> WHAT YOU ARE ASKED TO DO: How many of the rows below contain the word "perform"? Reply with the number alone.
START RECORDS SHOWN
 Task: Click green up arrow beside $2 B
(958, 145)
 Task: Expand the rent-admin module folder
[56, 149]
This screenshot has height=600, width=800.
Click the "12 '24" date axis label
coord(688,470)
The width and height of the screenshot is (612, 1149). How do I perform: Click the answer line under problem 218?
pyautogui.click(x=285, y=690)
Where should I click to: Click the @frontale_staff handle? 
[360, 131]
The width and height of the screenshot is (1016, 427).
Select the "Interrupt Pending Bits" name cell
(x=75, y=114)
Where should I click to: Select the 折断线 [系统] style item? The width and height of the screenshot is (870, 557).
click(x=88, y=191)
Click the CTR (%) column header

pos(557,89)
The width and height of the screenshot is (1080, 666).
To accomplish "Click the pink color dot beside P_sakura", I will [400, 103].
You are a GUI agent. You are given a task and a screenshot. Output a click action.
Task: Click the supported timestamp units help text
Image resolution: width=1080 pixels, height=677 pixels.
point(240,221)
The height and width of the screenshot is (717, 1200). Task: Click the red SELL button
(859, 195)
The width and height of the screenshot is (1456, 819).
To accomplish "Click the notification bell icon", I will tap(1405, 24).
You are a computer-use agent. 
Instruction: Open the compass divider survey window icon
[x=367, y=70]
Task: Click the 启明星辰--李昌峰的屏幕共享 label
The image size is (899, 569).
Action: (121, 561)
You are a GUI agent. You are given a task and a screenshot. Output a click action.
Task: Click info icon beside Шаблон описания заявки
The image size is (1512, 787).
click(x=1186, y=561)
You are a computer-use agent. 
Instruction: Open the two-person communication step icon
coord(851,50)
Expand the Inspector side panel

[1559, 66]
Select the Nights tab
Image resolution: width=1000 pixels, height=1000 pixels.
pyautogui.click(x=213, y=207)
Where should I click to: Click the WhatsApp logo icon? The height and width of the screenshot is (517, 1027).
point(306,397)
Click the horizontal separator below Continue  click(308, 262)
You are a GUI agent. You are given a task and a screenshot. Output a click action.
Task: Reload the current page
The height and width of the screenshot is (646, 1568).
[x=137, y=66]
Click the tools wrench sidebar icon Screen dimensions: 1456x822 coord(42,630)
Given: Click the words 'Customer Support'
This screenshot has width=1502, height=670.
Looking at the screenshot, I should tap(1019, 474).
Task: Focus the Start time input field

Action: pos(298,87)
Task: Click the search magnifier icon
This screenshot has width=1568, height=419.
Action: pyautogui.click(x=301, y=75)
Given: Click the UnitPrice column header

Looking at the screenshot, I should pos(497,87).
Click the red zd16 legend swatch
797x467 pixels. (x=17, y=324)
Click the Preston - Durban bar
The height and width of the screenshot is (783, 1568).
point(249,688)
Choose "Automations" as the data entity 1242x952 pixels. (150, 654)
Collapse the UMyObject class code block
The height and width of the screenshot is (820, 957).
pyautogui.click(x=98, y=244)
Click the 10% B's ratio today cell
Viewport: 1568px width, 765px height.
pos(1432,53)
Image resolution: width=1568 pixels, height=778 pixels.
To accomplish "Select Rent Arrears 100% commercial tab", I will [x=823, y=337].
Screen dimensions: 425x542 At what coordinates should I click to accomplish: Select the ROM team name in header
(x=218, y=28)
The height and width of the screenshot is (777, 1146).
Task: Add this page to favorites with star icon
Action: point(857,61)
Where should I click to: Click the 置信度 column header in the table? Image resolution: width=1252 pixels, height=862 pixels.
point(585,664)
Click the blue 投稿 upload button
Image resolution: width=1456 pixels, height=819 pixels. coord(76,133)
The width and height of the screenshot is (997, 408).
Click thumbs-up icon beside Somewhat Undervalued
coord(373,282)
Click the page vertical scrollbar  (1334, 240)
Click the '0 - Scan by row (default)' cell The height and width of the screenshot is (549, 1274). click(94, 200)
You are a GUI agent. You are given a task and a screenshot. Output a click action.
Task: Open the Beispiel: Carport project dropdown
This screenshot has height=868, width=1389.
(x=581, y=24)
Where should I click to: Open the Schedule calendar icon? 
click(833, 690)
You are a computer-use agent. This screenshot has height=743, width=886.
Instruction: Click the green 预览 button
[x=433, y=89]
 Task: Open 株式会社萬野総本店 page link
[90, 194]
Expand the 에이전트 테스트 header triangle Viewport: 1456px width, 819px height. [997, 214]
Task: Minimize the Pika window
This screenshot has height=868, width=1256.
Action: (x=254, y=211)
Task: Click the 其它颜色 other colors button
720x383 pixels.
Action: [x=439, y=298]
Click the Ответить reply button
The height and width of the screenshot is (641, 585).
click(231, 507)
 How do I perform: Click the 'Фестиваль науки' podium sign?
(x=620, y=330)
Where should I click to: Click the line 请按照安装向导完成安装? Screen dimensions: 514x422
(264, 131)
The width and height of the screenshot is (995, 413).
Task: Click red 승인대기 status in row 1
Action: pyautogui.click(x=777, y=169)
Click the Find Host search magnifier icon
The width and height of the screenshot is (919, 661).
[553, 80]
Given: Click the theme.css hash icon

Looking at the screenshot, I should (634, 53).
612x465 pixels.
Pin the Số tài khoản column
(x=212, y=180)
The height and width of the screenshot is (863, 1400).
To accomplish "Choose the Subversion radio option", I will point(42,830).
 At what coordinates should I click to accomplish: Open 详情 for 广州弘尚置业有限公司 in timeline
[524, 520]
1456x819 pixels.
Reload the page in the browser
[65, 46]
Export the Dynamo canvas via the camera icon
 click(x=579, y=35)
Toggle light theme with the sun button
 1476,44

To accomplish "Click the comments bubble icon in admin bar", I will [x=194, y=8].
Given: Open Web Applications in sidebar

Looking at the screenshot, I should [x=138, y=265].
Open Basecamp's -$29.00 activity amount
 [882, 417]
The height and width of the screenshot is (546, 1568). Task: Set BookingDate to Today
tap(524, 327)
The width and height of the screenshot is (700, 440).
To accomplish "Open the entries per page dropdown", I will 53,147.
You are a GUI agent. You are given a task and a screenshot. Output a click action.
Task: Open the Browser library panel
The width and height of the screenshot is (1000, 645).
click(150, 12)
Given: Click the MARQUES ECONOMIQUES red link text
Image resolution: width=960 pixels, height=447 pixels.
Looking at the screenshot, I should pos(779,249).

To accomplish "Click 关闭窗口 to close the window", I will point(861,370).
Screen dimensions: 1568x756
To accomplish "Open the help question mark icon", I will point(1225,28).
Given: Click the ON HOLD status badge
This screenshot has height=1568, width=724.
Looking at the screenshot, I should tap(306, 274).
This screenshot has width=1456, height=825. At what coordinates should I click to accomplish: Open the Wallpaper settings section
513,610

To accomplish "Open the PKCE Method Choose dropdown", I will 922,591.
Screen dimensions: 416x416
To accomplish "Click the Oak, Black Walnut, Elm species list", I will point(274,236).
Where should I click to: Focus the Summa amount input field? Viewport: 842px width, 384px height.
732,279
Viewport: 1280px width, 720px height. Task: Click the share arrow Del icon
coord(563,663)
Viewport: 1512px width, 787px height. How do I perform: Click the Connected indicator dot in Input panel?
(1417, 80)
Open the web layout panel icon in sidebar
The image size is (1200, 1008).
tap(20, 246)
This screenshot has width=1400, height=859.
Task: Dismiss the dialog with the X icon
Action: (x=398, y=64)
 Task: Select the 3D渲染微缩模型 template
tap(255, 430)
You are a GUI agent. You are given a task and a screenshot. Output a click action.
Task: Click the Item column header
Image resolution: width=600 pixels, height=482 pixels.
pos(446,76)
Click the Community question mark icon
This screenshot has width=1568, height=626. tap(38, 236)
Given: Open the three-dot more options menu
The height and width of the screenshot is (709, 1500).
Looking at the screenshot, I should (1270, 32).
END RECORDS SHOWN
> SOLVED EXERCISE: 3